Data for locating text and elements
+===+
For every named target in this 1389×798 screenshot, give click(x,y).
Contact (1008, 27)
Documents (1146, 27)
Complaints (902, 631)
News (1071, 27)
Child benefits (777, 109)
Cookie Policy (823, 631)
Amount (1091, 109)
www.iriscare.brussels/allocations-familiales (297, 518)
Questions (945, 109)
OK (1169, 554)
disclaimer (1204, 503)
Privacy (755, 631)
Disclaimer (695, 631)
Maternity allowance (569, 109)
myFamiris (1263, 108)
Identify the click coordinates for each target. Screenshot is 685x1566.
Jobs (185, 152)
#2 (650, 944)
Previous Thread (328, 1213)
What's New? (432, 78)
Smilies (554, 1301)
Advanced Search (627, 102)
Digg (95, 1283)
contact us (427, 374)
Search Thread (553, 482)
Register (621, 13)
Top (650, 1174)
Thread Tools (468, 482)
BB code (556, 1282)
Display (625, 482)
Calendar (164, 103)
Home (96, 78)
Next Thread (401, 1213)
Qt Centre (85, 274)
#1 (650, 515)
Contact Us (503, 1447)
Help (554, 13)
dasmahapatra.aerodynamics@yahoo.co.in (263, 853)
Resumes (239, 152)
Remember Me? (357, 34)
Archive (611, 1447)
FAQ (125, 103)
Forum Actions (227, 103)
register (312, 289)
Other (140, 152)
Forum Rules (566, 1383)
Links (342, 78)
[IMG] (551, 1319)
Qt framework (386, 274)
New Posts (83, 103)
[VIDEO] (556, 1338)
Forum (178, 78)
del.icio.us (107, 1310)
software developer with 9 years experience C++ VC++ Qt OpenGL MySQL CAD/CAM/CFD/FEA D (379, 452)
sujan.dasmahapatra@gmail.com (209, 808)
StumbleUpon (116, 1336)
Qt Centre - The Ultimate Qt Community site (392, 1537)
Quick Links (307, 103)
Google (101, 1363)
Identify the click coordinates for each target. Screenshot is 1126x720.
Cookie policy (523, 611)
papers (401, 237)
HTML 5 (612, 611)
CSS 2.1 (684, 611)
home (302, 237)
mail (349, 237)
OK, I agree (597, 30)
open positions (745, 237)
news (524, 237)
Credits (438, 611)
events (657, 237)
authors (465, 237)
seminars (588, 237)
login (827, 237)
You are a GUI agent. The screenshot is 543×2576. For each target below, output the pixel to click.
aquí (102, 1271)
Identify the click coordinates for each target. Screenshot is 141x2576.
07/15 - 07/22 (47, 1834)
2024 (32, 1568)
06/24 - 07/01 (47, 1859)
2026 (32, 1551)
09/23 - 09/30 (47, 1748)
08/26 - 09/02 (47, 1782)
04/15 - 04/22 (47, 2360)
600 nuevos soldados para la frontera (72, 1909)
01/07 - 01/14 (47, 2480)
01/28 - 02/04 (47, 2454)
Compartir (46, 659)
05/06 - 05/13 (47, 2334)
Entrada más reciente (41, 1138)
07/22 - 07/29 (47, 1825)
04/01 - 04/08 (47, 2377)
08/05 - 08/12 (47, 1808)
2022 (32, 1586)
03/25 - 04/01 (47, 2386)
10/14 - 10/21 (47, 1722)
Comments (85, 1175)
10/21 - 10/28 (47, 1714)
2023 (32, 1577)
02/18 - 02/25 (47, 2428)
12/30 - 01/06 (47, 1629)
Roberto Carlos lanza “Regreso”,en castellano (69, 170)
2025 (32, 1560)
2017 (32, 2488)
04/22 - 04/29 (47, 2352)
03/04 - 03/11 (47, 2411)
+===+
_EXERCISE INSTRUCTIONS_
Please format the data from the line with "Forum Actions (227, 103)" to the line with "del.icio.us (107, 1310)", both included, as a two-column CSV with the columns text and coordinates. Give one row per line, with each value in its own quoted field and any line breaks replaced by spaces.

_RESULT OF THE TASK_
text,coordinates
"Forum Actions","(227, 103)"
"register","(312, 289)"
"Other","(140, 152)"
"Forum Rules","(566, 1383)"
"Links","(342, 78)"
"[IMG]","(551, 1319)"
"Qt framework","(386, 274)"
"New Posts","(83, 103)"
"[VIDEO]","(556, 1338)"
"Forum","(178, 78)"
"del.icio.us","(107, 1310)"